Difficile de répondre à cette question sans la replacer dans son contexte historique. Le pillage du palais d'Eté des empereurs de Chine était-il politiquement incorrect sous le Second Empire à une époque ou le colonialisme était considéré comme une "mission civilisatrice" ? A tort bien  sur, pouvons nous dire aujourd'hui. Mais qu'en était-il il y'a 160 ans. Je ne sais pas si la commande de ce 2ème collier était un geste très aussi significatif qu'on peut le croire aujourd'hui. A mon avis, c'est l'exemple parfait d'un caprice de femme élégante qui veut s'offrir un bijou de style chinois parce que la Chine est  la mode. 

A 48 ans, la princesse Youssopov n'hésite pas à parer son décolleté d'émeraudes et de diamants. En quoi les bijoux demeurent ils une parade, une manière de briller autant que de se défendre?
C'est amusant de répondre à cette question et très personnel en fait. C'est exactement ce que je fais inconsciemment. Les matins où je suis de mauvaise humeur ou fatigué, j'a un peu tendance à accumuler les "grigris". Si je porte ma pierre porte-bonheur qui est un rubis de Mellerio, ma bague Boucheron, mon bracelet perlé de Van Cleef & Arpels,  ma croix en turquoise et dieu sait quoi, c'est que je me sens vulnérable. Je met une "armure". Donc pour répondre à votre question, je crois que les bijoux qui sont souvent des souvenirs de moment heureux peuvent constituer une sorte d'armure protectrice.
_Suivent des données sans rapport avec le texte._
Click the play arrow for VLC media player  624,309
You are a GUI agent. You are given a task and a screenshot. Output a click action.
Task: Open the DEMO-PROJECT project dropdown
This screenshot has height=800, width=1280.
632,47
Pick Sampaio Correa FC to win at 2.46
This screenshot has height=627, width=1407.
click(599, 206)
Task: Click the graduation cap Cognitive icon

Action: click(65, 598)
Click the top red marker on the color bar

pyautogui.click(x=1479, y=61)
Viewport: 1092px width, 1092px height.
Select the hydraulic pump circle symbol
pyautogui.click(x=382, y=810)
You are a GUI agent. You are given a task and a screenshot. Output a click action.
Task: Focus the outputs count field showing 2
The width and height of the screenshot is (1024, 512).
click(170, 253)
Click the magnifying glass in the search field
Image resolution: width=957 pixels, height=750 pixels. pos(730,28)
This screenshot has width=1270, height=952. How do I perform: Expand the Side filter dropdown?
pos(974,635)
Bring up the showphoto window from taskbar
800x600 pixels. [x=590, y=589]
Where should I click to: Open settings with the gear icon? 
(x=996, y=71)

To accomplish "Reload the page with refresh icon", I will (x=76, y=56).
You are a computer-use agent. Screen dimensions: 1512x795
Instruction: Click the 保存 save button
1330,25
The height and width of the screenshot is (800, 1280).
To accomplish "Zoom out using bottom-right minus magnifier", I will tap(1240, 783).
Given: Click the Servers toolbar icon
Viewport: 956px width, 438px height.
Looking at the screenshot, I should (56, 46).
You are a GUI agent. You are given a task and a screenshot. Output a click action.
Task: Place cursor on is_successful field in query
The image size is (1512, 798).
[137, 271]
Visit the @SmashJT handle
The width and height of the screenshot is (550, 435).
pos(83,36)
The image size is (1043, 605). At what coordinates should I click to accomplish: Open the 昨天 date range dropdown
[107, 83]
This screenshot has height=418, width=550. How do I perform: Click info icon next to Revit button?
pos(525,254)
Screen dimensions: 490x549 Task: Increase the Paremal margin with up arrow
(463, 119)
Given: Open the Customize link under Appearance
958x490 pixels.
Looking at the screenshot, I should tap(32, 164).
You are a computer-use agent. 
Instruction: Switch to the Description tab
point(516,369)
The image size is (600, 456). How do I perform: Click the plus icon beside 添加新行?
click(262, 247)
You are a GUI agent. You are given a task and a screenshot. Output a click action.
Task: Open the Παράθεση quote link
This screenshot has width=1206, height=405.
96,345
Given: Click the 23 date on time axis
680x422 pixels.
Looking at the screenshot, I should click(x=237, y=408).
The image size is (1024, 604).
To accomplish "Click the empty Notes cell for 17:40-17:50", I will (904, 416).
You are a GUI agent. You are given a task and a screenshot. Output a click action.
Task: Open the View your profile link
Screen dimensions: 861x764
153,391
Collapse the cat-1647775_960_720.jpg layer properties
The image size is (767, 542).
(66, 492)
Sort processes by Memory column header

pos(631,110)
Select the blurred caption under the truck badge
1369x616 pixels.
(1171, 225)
C'est d'ailleurs ainsi qu'on les conçoit en Indes où ils ont un pouvoir protecteur clairement affirmé. 

Peut on dire de Mellerio dit Meller qu'il est un joaillier monarchiste?
Non.Simplement Mellerio a beaucoup travaillé pour les rois parce qu'à l'époque le monde était gouverné par les rois. Ce n'était pas un choix, c'était un fait. 

Vous terminez par le diadème de saphir et de diamants de la maison Royale des Pays Pas, créée par Mellerio en 1881, et portée par la Reine Maxime le 30 avril 2013. Les diamants ont ils la vie plus longue que les révolutions et les empires?
C'est bien cela qui les rend fascinants au delà de leur beauté intrinsèque. Ils disposent contrairement à nous, de l'immortalité. Une propriété fascinante et c'est sans doute pour cela qu'ils nous ramènent tranquillement à la question fondamentale de la vie et de la mort. J'aurais bien aimé que Freud écrive "le diamant et son interprétation".
Propos recueillis par Laurence Benaïm

Vincent Meylan, Mellerio dits Meller, joaillier des reines, éditions Télémaque.